Dernière mise à jour : 27 juil.



Dans notre étude des concepts et des modèles d’analyse appliqués à la cyber sécurité, après la « reine » des matrices (i.e MITRE ATT&CK) nous explorons dans ce post la « Pyramid of Pain », l’échelle de la douleur de l’attaquant ! Se replonger dans ces concepts de cybersécurité permet de faire évoluer les modèles et les pratiques qui se développent dans le cadre de la lutte contre les campagnes numériques de manipulation de l’information.


En 2013, dans un post de blog, David Bianco, expert reconnu en cybersécurité, pose les bases d’un concept qui classe les indicateurs de compromission (IOCs) suivant un niveau de difficulté. Avec la publication du premier rapport Mandiant sur une Advance Persistant Threat (APT), l’année 2013 marque véritablement un tournant dans le développement de la CTI et de la cyberdéfense de manière générale. Mais à quoi peut bien servir cette « échelle de la douleur » ?

Tout d’abord, cette échelle possède un double sens de lecture : pour le défenseur d'une part, elle informe sur le niveau de difficulté à détecter un élément de l'attaque et pour l'attaquant d’autre part, elle illustre l’impact de la perte de cet IOC s’il était détecté ou neutralisé. Cette double approche fait de la « pyramide » un outils simple et relativement opératoire pour développer des opérations de threat hunting et se concentrer sur ce qui est le plus efficace. Suivant cette approche, une « pyramide de la douleur » peut ainsi être construite également dans le cadre d’une campagne de manipulation de l’information. L’attaquant ayant à mettre en œuvre une série d’étapes qui requièrent chacune des niveaux variés d’investissement (financier, humain ou technique).

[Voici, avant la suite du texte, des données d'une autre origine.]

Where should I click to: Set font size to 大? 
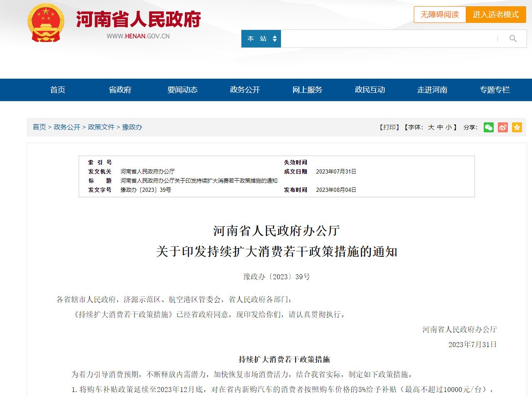[431, 127]
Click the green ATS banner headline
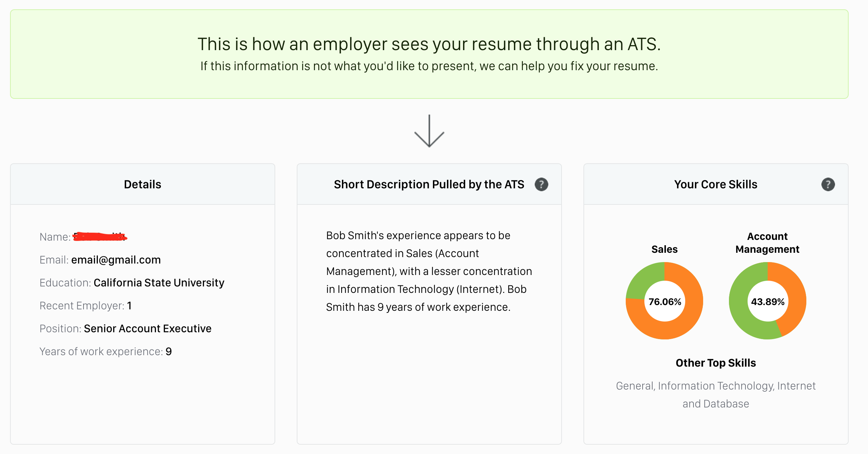868x454 pixels. click(429, 44)
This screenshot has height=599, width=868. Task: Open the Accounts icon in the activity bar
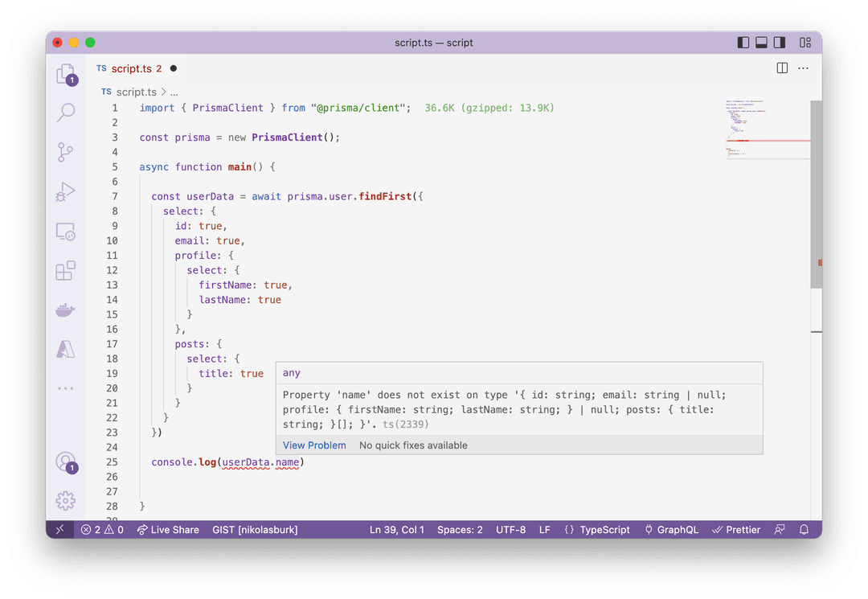coord(65,462)
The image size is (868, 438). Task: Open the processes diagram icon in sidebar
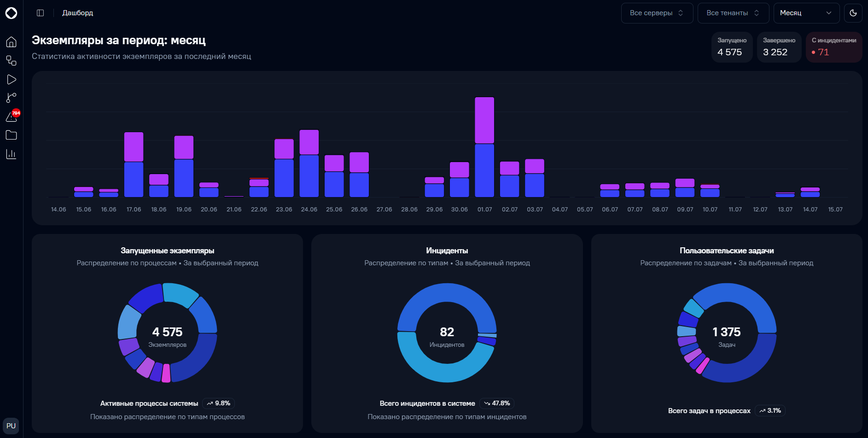[12, 61]
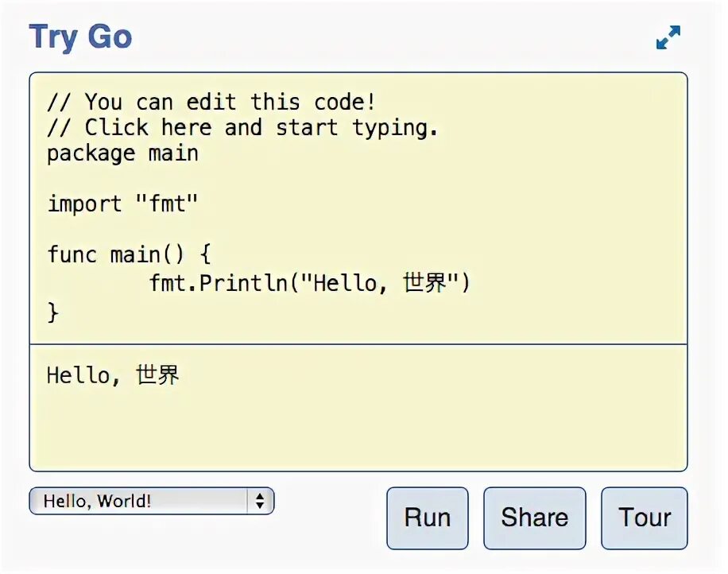The width and height of the screenshot is (728, 574).
Task: Click the import "fmt" line
Action: (122, 204)
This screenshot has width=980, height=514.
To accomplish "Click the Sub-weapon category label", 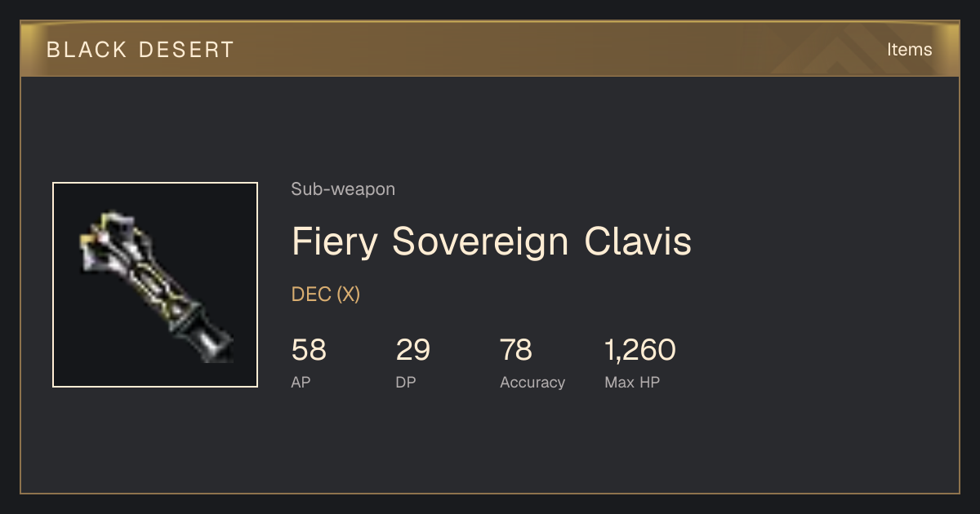I will [343, 189].
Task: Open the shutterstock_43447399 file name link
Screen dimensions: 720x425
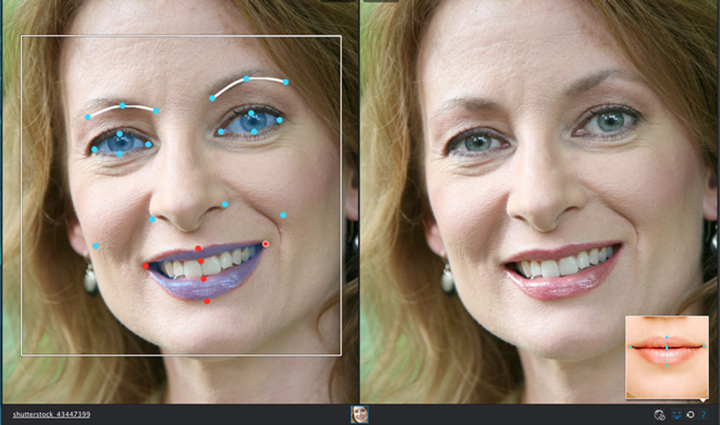Action: [x=51, y=414]
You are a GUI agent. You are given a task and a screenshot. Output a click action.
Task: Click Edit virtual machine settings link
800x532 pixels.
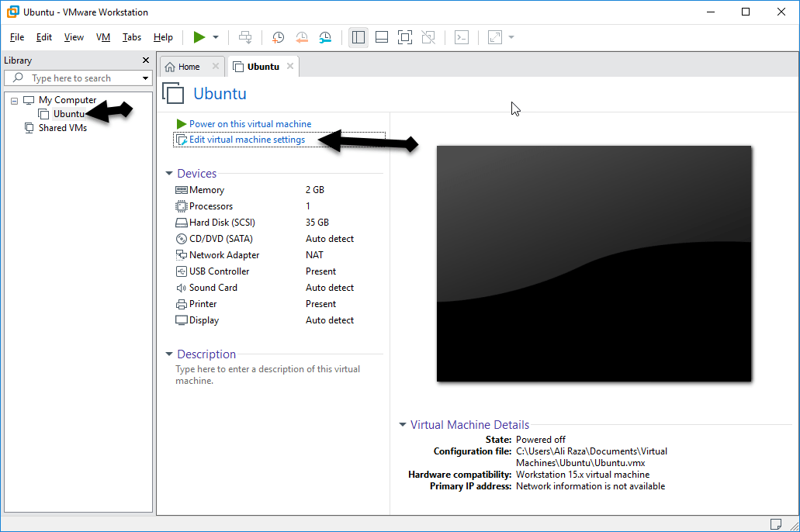tap(247, 140)
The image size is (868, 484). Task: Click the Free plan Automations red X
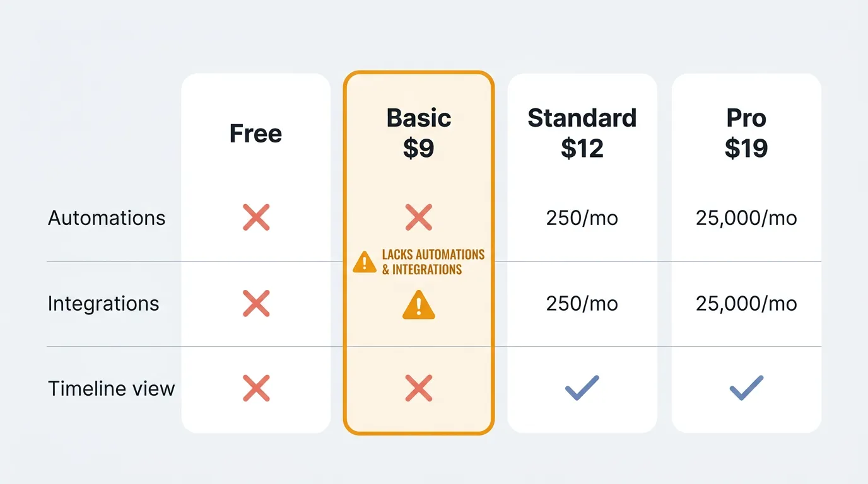click(x=256, y=217)
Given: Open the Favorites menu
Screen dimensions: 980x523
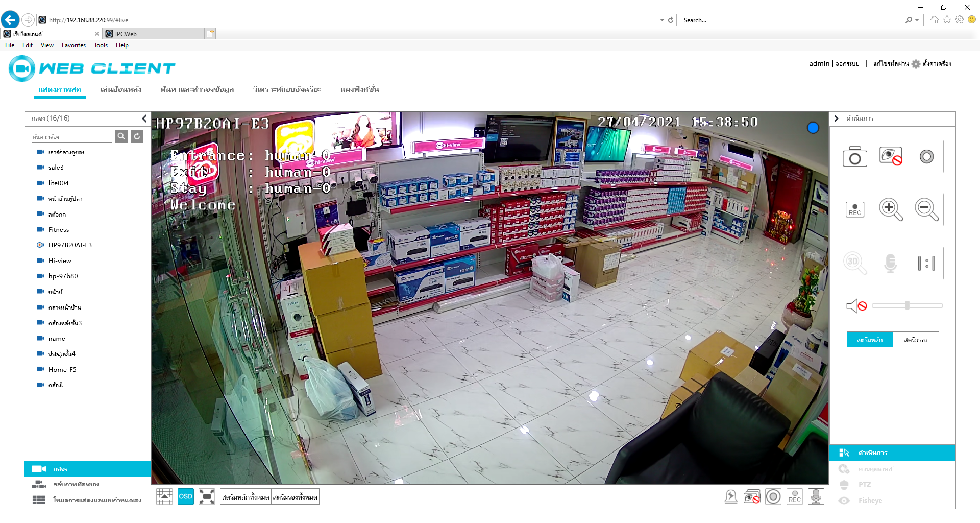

  • La Pyramide de la douleur : bref aperçu

Pour son concepteur, il s’agit d’identifier les indicateurs techniques qui demandent le plus de ressources à mettre en place pour un acteur malveillant. Cette mise en parallèle entre IOC et « niveau d’effort » consenti par un attaquant est particulièrement intéressante lorsque l’on cherche à porter durablement des coups à un mode opératoire connu. Elle traduit par ailleurs le niveau d’investissement de l’attaquant face à une cible ou au sein d’une campagne.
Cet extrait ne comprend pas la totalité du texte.